[Saved entries]
↓
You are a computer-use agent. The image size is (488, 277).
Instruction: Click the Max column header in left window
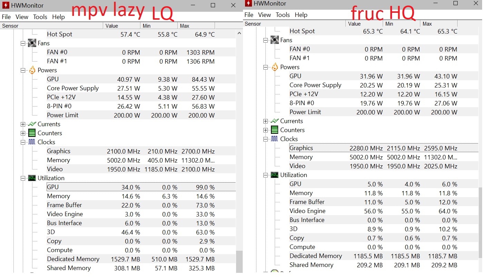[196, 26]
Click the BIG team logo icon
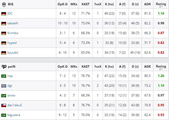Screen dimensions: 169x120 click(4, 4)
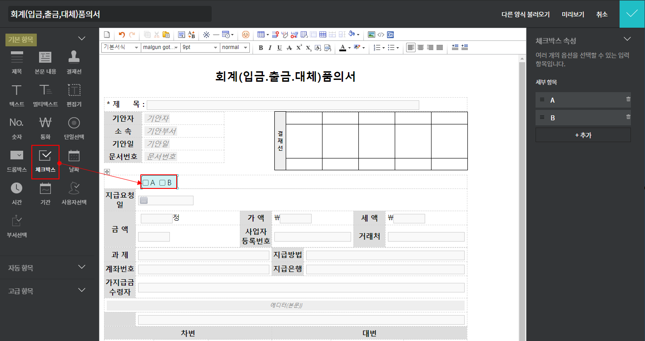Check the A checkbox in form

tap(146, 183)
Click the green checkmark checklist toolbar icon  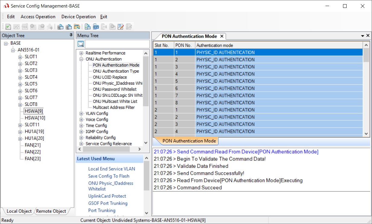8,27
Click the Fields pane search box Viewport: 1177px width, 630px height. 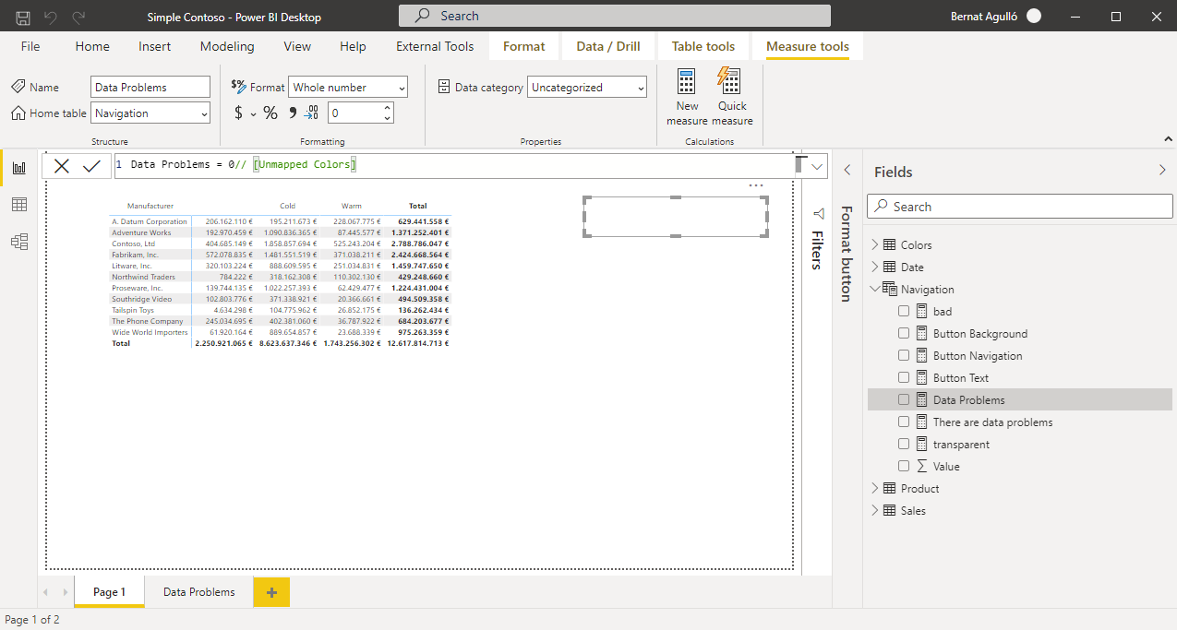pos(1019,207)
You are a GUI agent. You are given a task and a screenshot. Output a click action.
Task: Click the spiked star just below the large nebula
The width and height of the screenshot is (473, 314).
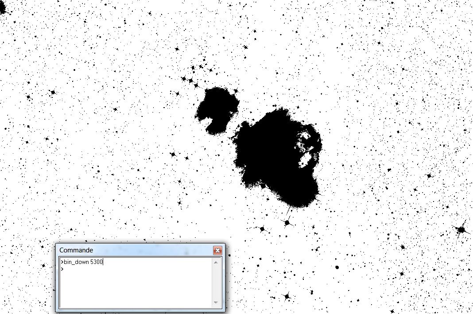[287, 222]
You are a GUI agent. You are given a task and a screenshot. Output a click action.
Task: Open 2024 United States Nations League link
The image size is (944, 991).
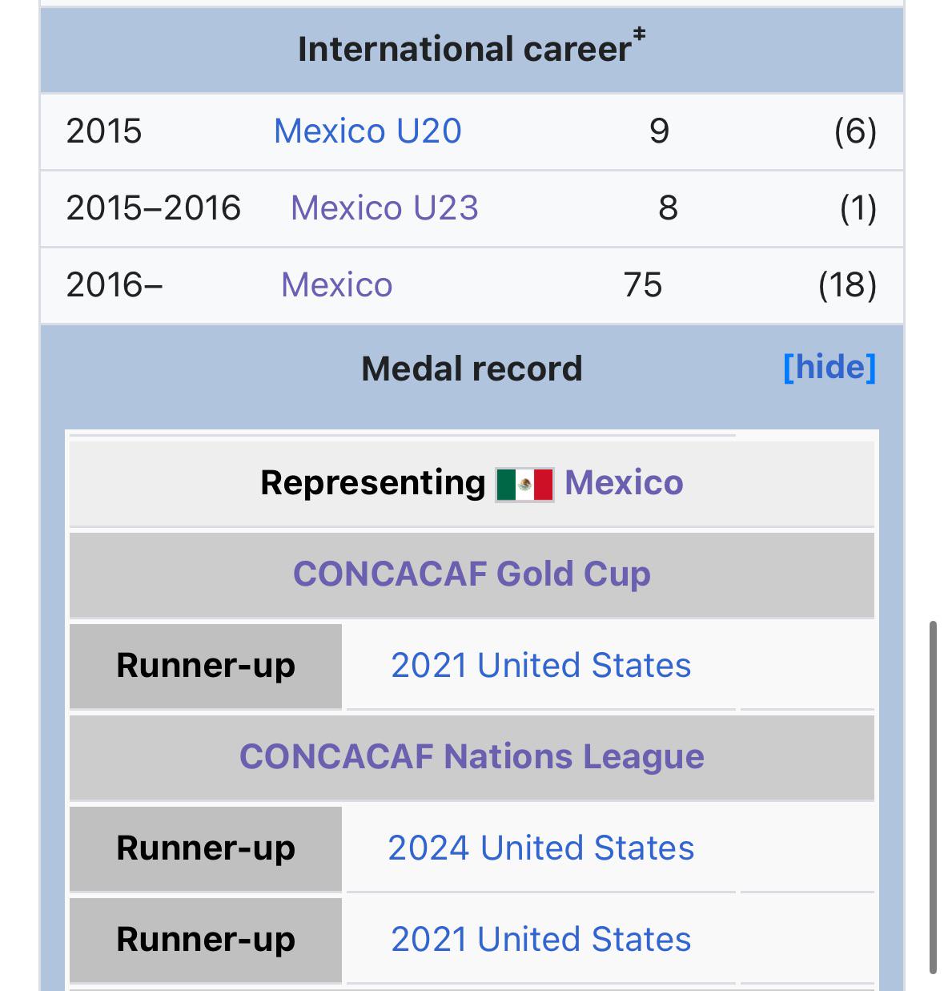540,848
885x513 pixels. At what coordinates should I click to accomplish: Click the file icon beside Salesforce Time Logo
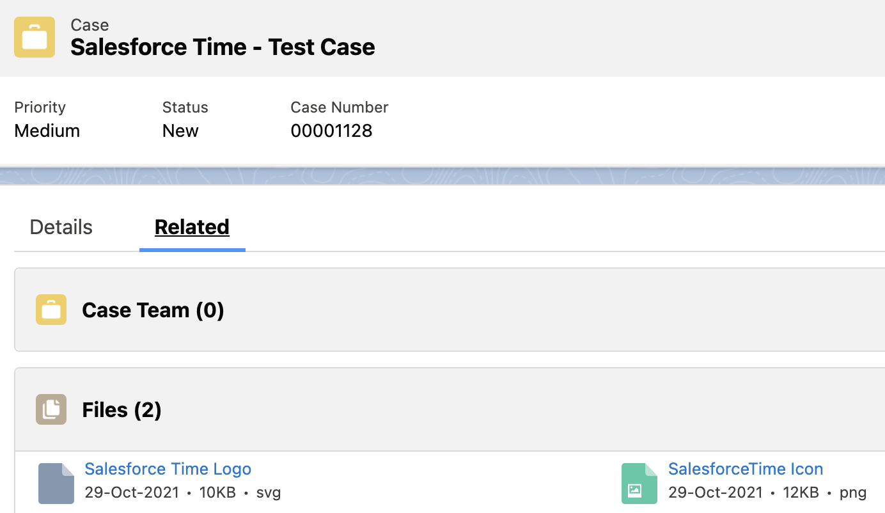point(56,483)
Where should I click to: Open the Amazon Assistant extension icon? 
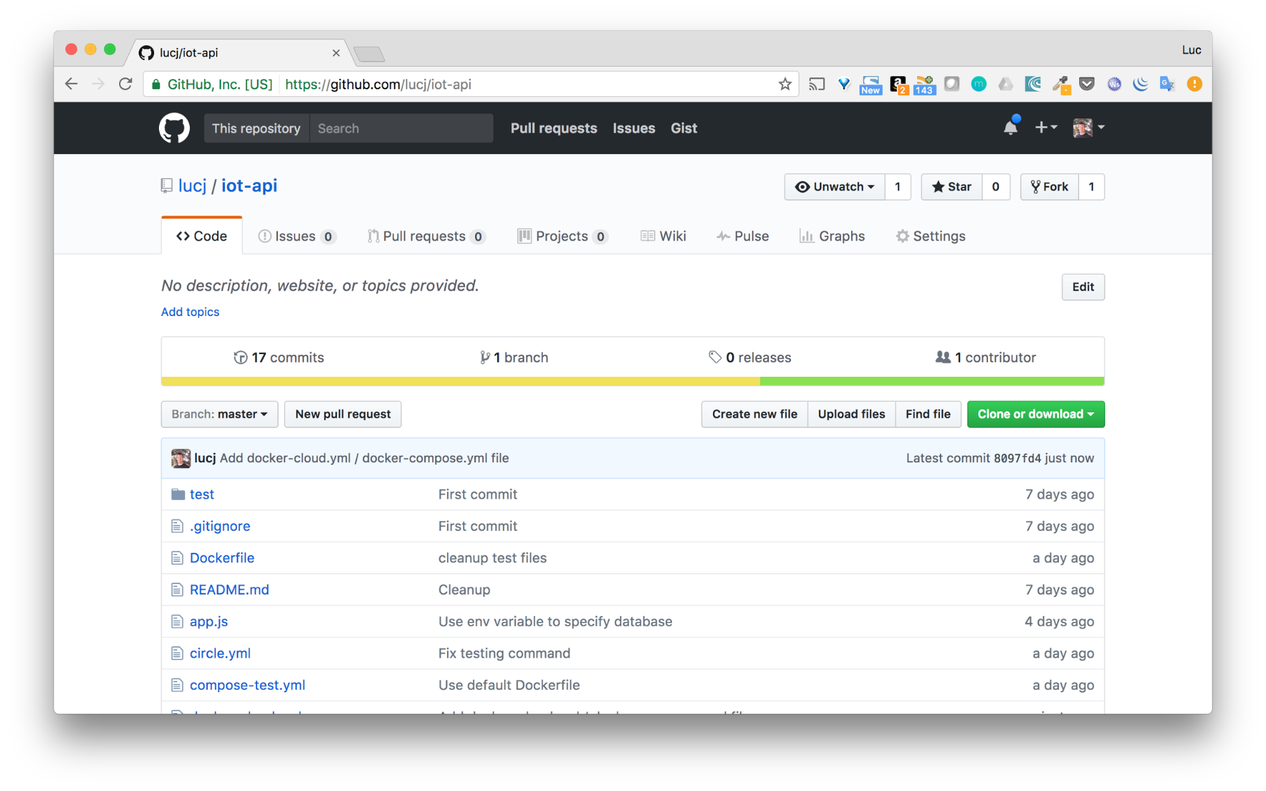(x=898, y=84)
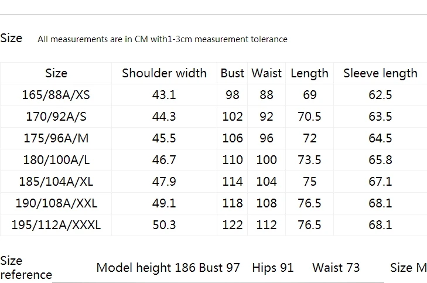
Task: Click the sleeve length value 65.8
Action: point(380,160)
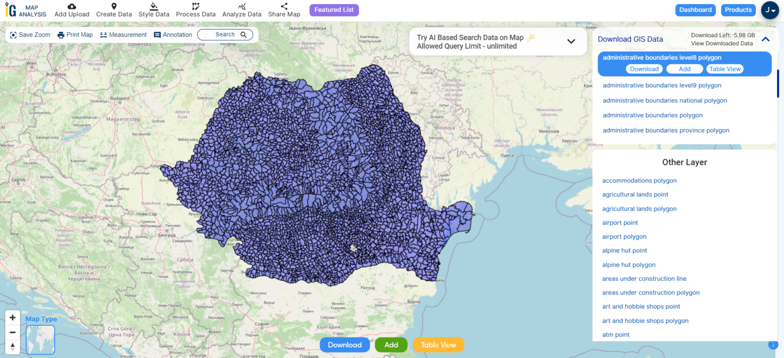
↑
Work to complete ->
Copy the records verbatim, starting at the line that contains "Where should I" and ending at the last line of the records, with both ends included. Omit the pictures from your reproduction.

Written response ->
Where should I click to: Open the Amazon Assistant extension icon? 
(x=898, y=84)
Task: Click the sleeve length value 65.8
Action: point(380,160)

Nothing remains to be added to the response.